Harley-Davidson salespeople are more likely to fully engage a customer, a virtue that earned the OEM's dealerships high marks in a recent consumer survey.
H-D's sales folk asked shopper's names, tried to determine their price range and, if anything was preventing a purchase, pushed sales forward and gathered customers' contact information, according to the 2007 Pied Piper Satisfaction Index Motorcycle Industry Study. The survey evaluated experiences at 375 dealerships across the country to determine how shoppers were treated.

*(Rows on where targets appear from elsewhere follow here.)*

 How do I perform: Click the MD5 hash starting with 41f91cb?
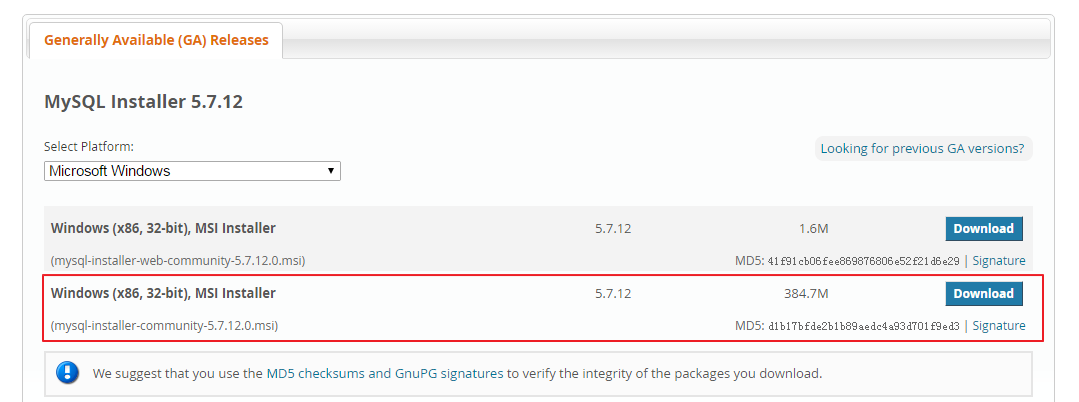pyautogui.click(x=864, y=262)
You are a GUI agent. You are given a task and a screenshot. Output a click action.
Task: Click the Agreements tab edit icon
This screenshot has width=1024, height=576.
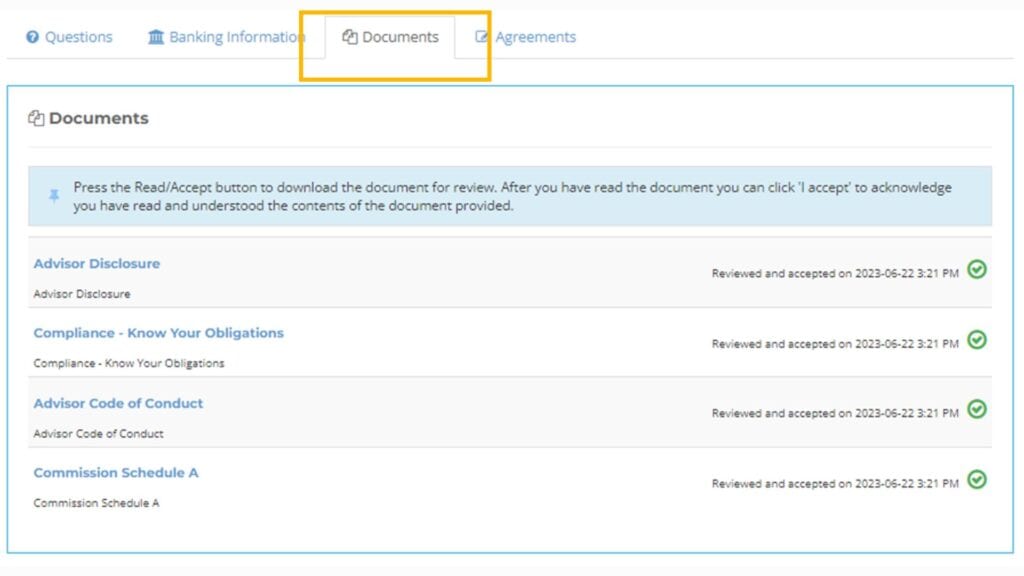coord(482,37)
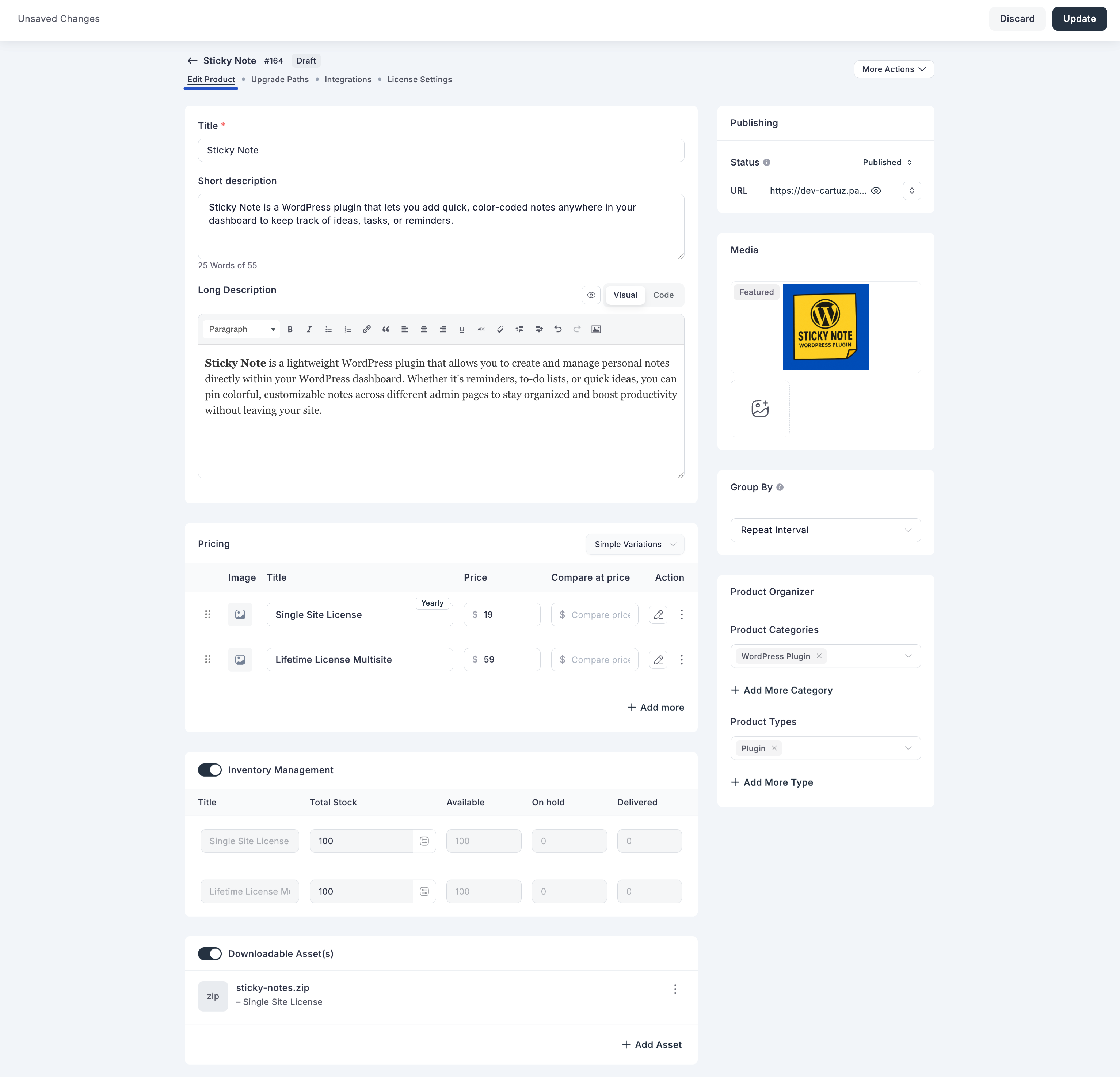
Task: Disable the Inventory Management toggle
Action: click(210, 770)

"Focusing only on yesterday's sales and customers is short-sighted, yet it's prevalent in many industries," says Fran O'Hagan, president of Pied Piper Management Co. "As many as 75 percent to 90 percent of motor-vehicle shoppers don't buy the same day they visit a retail location, so maximizing prospect satisfaction is an important key for turning those shoppers into tomorrow's buyers."
Dealerships can see immediate improvements with minor tweaks to their sales processes, O'Hagan says.

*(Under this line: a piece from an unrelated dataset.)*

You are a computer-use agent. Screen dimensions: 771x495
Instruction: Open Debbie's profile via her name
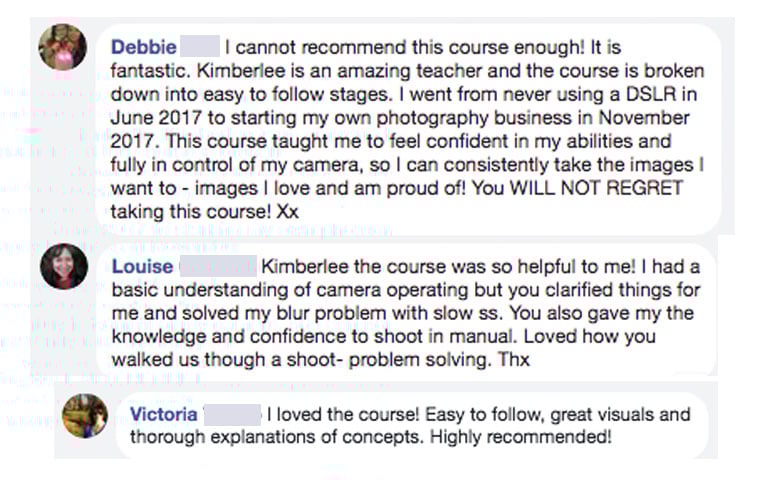coord(143,46)
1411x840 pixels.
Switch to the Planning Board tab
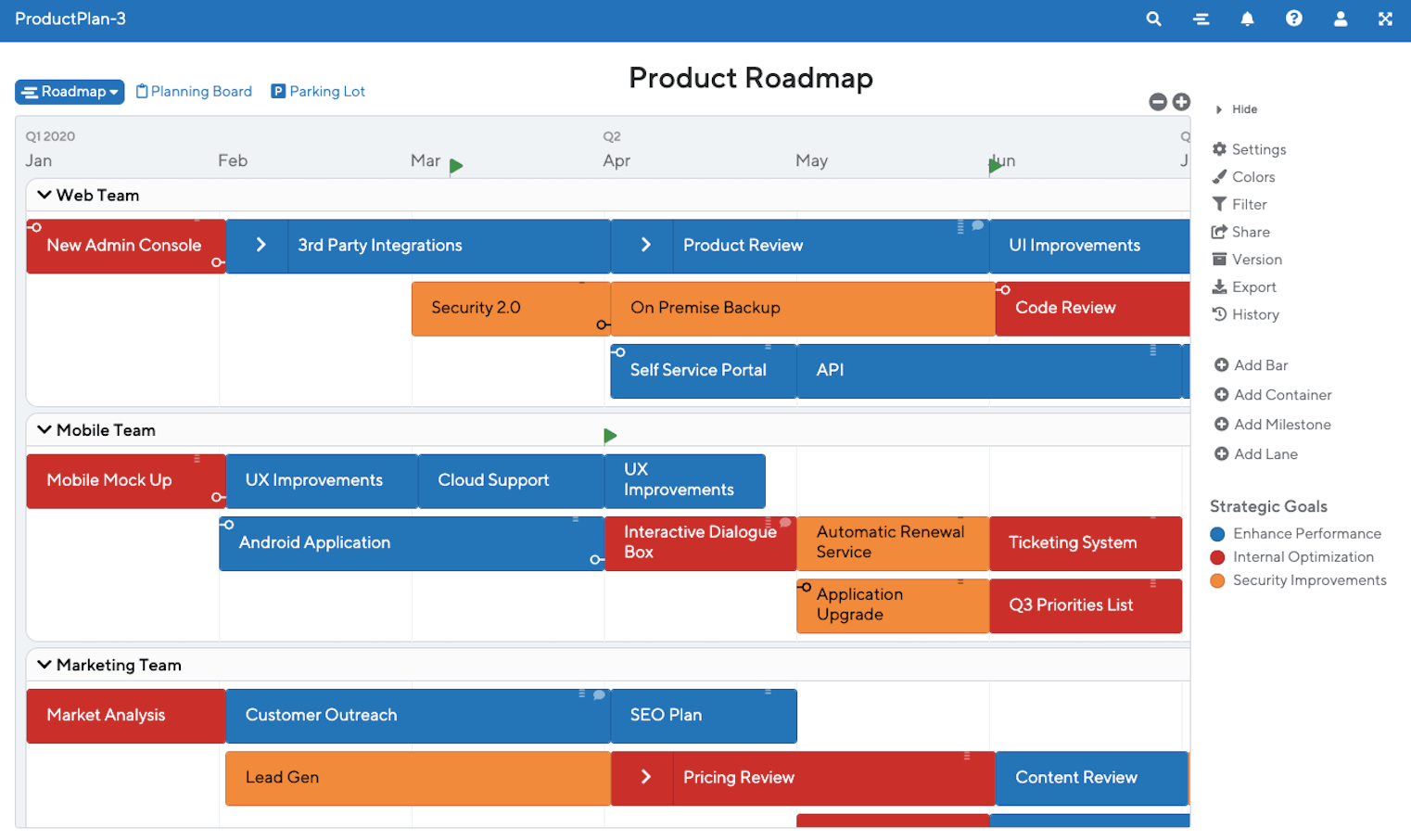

Buell, Big Dog, Victory, Ducati, Suzuki and BMW were next up on the list, all ranking above the industry average. Many of these OEMs topped out on the study in specific areas.
Victory dealerships ranked high for offering demo rides, Ducati got kudos for promoting accessories, Kawasaki shops promoted financing, Honda got high marks for visible signage, and Suzuki impressed consumers by focusing and narrowing a shopper's choices.
The results of the study were based on calibrated prospect evaluation of the shopping experience and by measurement of salesmanship effectiveness. Consumers were surveyed between November 2006 and January 2007.